Arrange students into groups of two. Have students use information gathered and researched from Diné traditional herbalist visit or other sources such as parents or family members to write their directions to use a traditional medicine. Have students include drawings or photos with their written instructions.

Activity #9

The performance objectives for this activity include: (1) Students will identify and collect plants on field trip. (2) Students will record information on various plants.

Take students on a field trip to the areas where plants can be found. Have students work in pairs to identify the most common plants such as sage brush, pinon trees, juniper, yucca, and grease wood. Have students record information on environment of the plant and its physical characteristics, and surroundings. Have students collect small samples of the plant in a bag to take back to class.

Activity #10

The performance objectives for this activity include: (1) Students will identify a plant cell and

animal cell using prepared plant–leaf cell and animal–blood cell (2) Students will locate organelles of animal cell and plant cell, and identify its functions. (3) Students will create a cell using various materials.

Arrange students into groups of two.

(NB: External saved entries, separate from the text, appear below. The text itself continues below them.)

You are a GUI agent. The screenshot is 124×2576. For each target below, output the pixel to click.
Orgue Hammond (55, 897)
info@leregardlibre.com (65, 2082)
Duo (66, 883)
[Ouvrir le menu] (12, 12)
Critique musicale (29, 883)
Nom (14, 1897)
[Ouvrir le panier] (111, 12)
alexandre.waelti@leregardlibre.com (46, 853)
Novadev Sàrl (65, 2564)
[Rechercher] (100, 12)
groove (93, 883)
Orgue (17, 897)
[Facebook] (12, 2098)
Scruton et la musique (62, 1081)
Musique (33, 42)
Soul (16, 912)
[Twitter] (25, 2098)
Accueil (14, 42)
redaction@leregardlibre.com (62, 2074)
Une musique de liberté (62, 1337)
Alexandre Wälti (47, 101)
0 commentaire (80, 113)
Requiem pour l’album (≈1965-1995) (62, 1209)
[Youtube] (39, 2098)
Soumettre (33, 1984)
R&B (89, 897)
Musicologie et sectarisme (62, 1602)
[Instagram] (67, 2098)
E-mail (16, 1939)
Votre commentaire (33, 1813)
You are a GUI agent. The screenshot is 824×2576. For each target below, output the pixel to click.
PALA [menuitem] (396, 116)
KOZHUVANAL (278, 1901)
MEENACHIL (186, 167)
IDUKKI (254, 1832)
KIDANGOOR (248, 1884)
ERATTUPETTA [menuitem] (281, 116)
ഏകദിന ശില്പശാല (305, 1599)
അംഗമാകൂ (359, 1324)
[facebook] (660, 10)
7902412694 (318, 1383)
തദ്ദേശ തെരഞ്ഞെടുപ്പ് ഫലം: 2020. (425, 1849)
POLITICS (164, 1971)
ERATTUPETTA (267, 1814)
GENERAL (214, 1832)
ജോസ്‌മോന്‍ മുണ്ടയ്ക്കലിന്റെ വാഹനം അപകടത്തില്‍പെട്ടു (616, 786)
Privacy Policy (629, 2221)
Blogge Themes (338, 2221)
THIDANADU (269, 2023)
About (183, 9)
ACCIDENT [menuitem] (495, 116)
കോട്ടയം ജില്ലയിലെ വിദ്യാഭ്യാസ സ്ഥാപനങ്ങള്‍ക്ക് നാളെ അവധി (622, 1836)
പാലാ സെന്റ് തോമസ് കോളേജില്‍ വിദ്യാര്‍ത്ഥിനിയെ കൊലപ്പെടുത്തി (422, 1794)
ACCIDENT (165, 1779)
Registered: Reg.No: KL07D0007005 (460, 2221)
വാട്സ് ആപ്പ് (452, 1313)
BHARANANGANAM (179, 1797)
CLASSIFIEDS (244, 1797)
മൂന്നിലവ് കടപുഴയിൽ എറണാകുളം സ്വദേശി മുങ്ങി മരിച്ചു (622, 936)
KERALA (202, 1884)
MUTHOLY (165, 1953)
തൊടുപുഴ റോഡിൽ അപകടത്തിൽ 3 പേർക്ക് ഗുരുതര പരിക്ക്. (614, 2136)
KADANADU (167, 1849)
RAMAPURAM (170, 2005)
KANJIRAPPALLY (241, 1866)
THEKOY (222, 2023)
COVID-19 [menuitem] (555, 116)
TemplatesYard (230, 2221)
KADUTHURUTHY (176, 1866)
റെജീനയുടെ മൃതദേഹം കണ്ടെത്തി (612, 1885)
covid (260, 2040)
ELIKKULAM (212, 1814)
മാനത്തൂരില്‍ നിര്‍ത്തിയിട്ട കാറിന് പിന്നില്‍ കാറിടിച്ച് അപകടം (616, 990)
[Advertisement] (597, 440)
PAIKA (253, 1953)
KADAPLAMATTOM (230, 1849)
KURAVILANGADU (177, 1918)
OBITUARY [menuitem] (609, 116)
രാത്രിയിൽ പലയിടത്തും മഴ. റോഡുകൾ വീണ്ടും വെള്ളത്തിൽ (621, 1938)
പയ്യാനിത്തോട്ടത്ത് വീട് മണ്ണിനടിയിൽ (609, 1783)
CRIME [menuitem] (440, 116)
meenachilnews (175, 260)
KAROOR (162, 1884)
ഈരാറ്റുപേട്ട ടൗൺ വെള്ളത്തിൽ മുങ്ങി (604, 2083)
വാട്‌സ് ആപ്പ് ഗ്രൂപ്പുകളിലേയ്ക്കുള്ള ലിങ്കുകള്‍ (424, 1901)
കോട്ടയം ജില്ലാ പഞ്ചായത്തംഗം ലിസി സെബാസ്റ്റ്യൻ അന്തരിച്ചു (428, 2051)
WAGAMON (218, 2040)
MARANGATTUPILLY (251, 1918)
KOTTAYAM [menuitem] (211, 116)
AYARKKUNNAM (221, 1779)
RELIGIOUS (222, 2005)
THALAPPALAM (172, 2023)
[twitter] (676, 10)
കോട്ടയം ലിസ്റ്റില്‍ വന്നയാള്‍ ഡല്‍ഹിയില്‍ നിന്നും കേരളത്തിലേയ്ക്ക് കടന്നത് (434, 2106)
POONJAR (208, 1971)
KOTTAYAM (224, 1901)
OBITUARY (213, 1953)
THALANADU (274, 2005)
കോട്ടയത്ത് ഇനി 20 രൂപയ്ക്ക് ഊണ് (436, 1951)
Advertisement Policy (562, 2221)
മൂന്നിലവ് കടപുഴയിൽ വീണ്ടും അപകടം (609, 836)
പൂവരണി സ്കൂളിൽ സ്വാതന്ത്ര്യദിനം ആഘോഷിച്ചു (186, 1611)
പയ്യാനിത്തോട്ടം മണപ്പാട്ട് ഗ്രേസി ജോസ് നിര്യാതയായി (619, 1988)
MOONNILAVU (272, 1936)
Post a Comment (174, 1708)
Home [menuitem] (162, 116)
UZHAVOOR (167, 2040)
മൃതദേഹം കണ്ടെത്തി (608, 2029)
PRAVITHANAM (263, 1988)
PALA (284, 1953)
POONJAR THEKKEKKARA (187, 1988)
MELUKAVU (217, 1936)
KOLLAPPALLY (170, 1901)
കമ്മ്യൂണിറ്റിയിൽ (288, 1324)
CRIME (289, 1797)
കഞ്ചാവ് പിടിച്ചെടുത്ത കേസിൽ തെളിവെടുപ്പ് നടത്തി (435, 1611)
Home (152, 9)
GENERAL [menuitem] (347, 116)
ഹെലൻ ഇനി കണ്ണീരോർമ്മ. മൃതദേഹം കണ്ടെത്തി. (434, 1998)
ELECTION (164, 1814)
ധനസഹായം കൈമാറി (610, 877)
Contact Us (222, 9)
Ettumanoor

Hand out diagrams of plant and animal cells for students to examine to identify the cell organelles. Have students research and write the function of the cell organelles. Students can see and discuss the similarities and differences between a plant cell and animal cell. Distribute materials to simulate a cell: s sealable freezer bags for membrane, hair gel for cytoplasm, ball for nucleus, various colored foam to cut out for mitochondria, vacuole. Have students discuss and share the information of their cell.